Today we’re talking about being asked to change, whether it’s behavior or deeper fundamental beliefs. Being asked to change by a partner can be scary and difficult, so we’re going to dive into the feelings that come up in these situations and when it’s okay to refuse when a partner asks it of you.
It can be scary when someone asks us to change, especially if it’s a deep fundamental change, solely on their behalf. But when we’re in long-term relationships, accommodations sometimes have to be made or behavior has to change, especially the more entwined peoples’ lives become. Asking for and receiving requests for change is an important skill to foster in yourself.
When we’re asked to change, we might feel some or all of the following emotions:
Spectrum of discomfort.
Feeling of failure.
Feeling of disagreement.
Sadness.
Embarrassment.
Frustration.
Rage.
It can be helpful to be emotionally honest about a change request, but we have to be careful not to stray into being emotionally punitive, toxic, or abusive when making a change request. It’s also vital that the one being asked to change takes the time to understand where the other person is coming from. The more compassion and understanding we have for each other the easier it can be to deal with the emotions coming up.
When ASKING someone to change, ensure that the request is:
Collaborative, by using “we” language instead of “you” language.
Positive.
Specific":
Requests for change that are specific (i.e. that state the action that the person should take to change) will elicit less resistance than requests that are vague (i.e. that simply complain about a situation without specifying what action should be taken).
Empathetic:
Does your partner recognize your feelings of shame, guilt, embarrassment, or remorse at being asked to make a change? Do they recognize there could be a potential for these feelings when being asked to change?

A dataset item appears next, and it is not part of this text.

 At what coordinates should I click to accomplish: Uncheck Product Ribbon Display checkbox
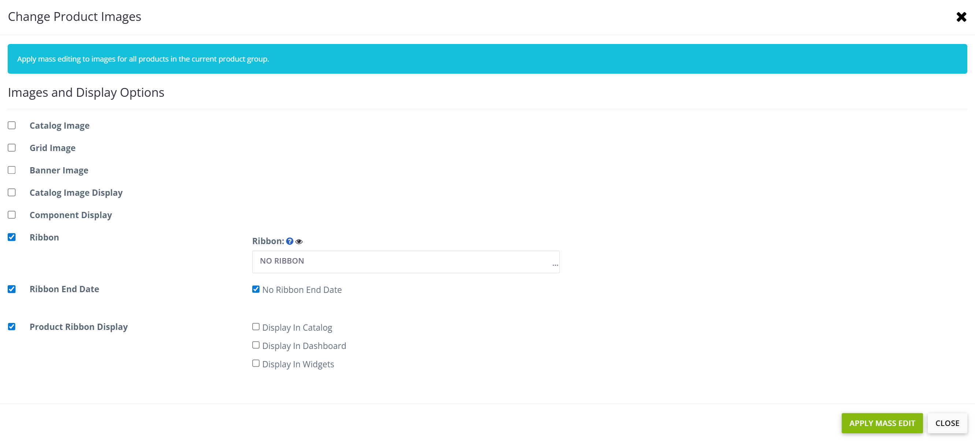(x=12, y=327)
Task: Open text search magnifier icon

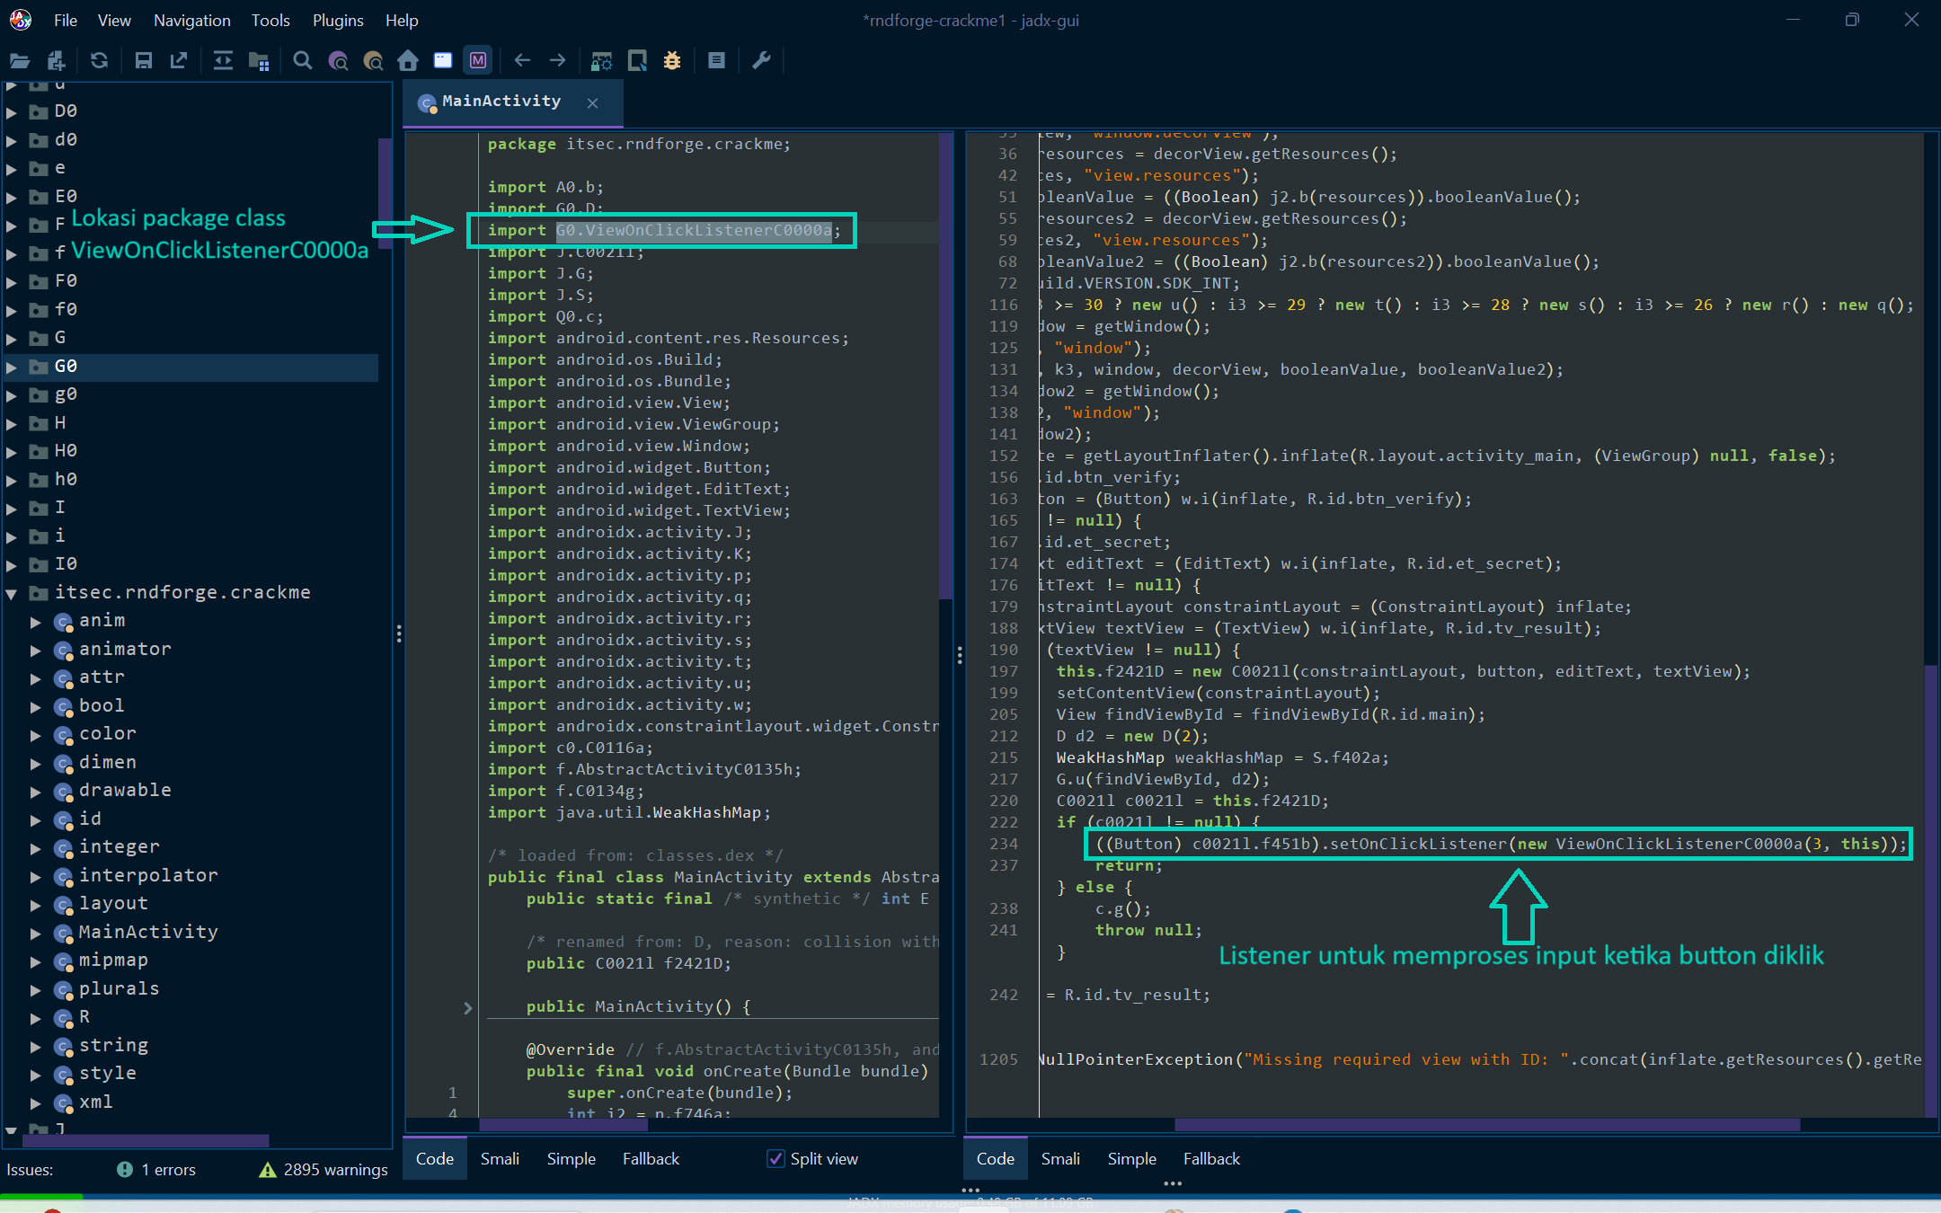Action: click(x=303, y=60)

The point of this is not to “catch” or “grade” your partner, nor to disregard your partner’s request just because they didn’t make it in the “right” way. The point of the exercise to help offer a guide through the difficult emotions that may come up when you’re being asked to change.

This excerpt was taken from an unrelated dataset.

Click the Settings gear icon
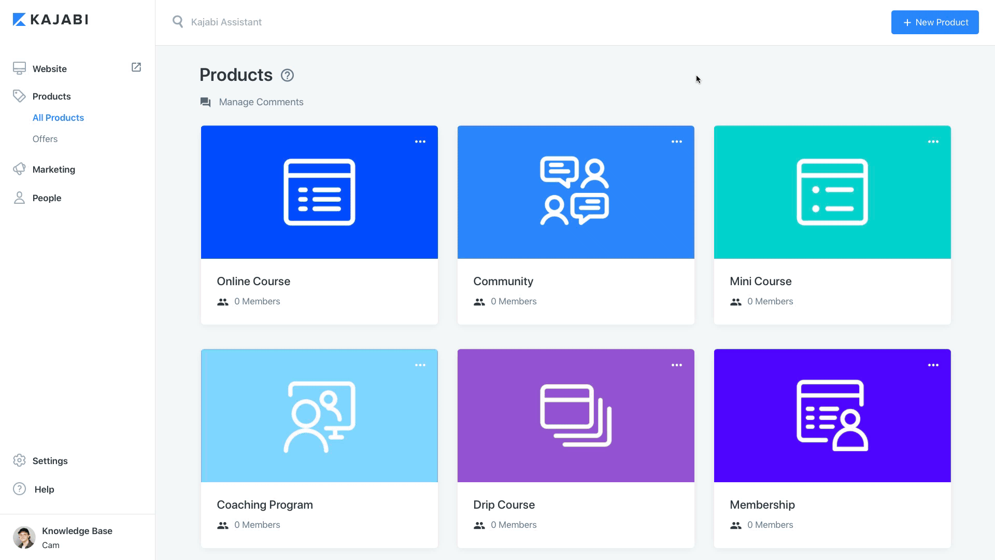 [x=19, y=460]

Is it even ethically acceptable to ask someone to change?
Most or the research that exists on this topic focuses on requests around behavior change, rather than requests about fundamental identity or personality.
It is generally acceptable to ask for change concerning behavior, such as communication patterns, shared resource management, specific actions that impact the relationship in a direct way, or ways of showing love and appreciation.
It’s harder to accept change requests around things such as:
Identity.
Autonomous body decisions (appearance, medical decisions).
Other relationships, especially pre-existing ones.
Basic personality traits.
Mental health challenges or past traumas.
Some gray areas that can be considered are:
Changes to time spent with others, such as those in your social circle or with other partners.
Career choices or lifestyle choices that do impact the relationship.
Religious or spiritual practices that intersect with the relationship.
Some possible red flags or rubrics to consider:
Requests for changes that create closeness vs. create distance.
Requests for changes that promote growth vs. enforce control.
Requests that come with threats.
Requests that are demanded immediately without discussion or understanding.
Requests that isolate you from support systems.
Requests that require giving up your autonomy fully.
If this request to change feels unacceptable to you, figure out why that is.